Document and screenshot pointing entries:
......

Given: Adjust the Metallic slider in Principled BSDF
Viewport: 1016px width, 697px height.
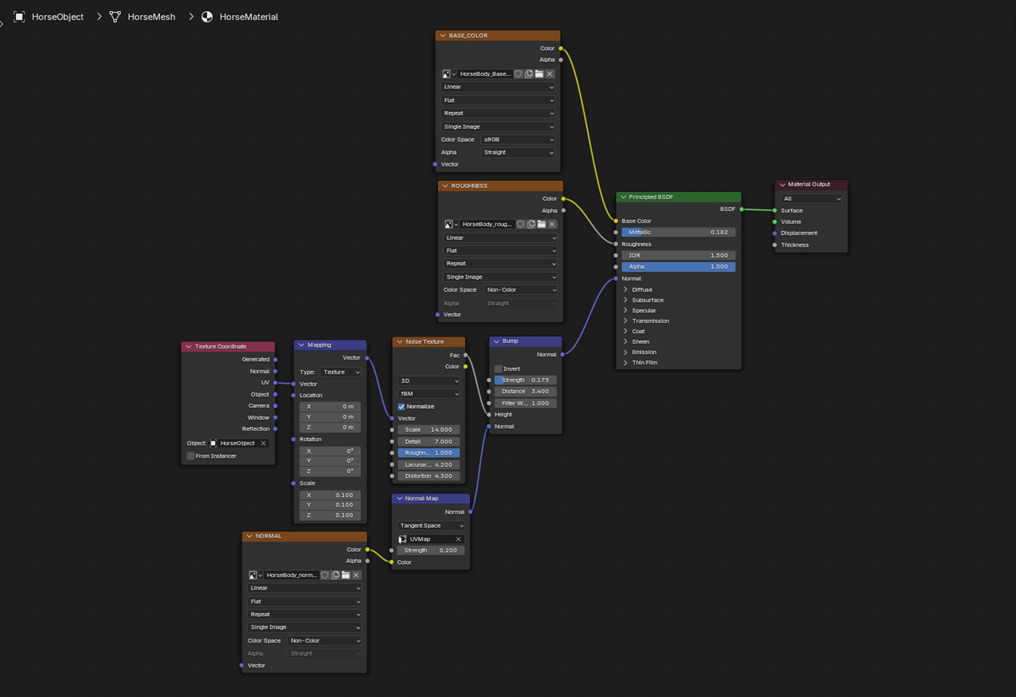Looking at the screenshot, I should tap(678, 232).
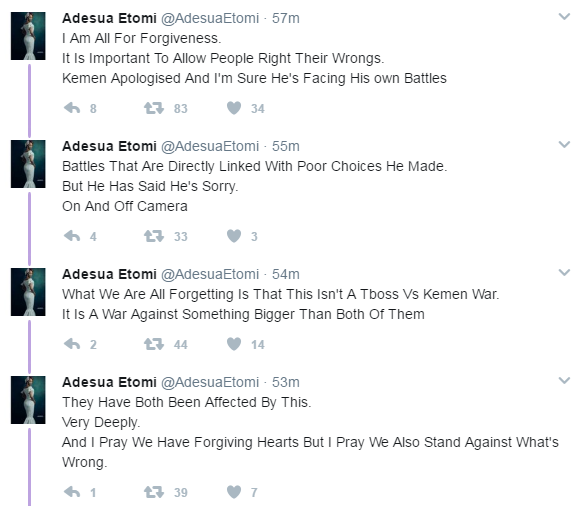Reply to the 'Battles That Are Directly Linked' tweet

pos(72,236)
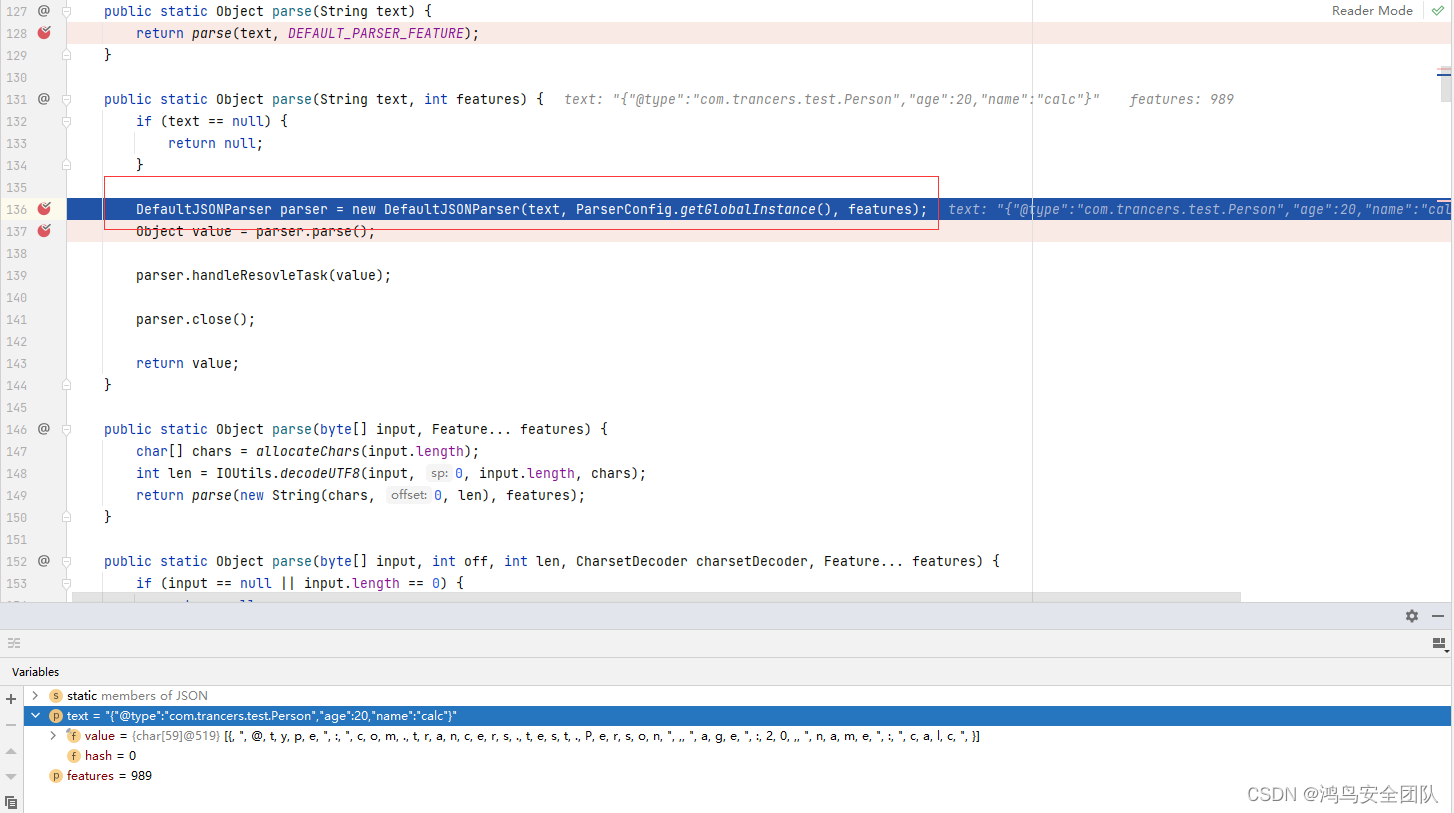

......

Convert the entries above into a numbered list with one item per line, omitting any blank lines. Exclude the pictures from your answer.

1. Given: Adjust the Metallic slider in Principled BSDF
2. Viewport: 1016px width, 697px height.
3. Looking at the screenshot, I should tap(678, 232).
4. Reply to the 'Battles That Are Directly Linked' tweet
5. pos(72,236)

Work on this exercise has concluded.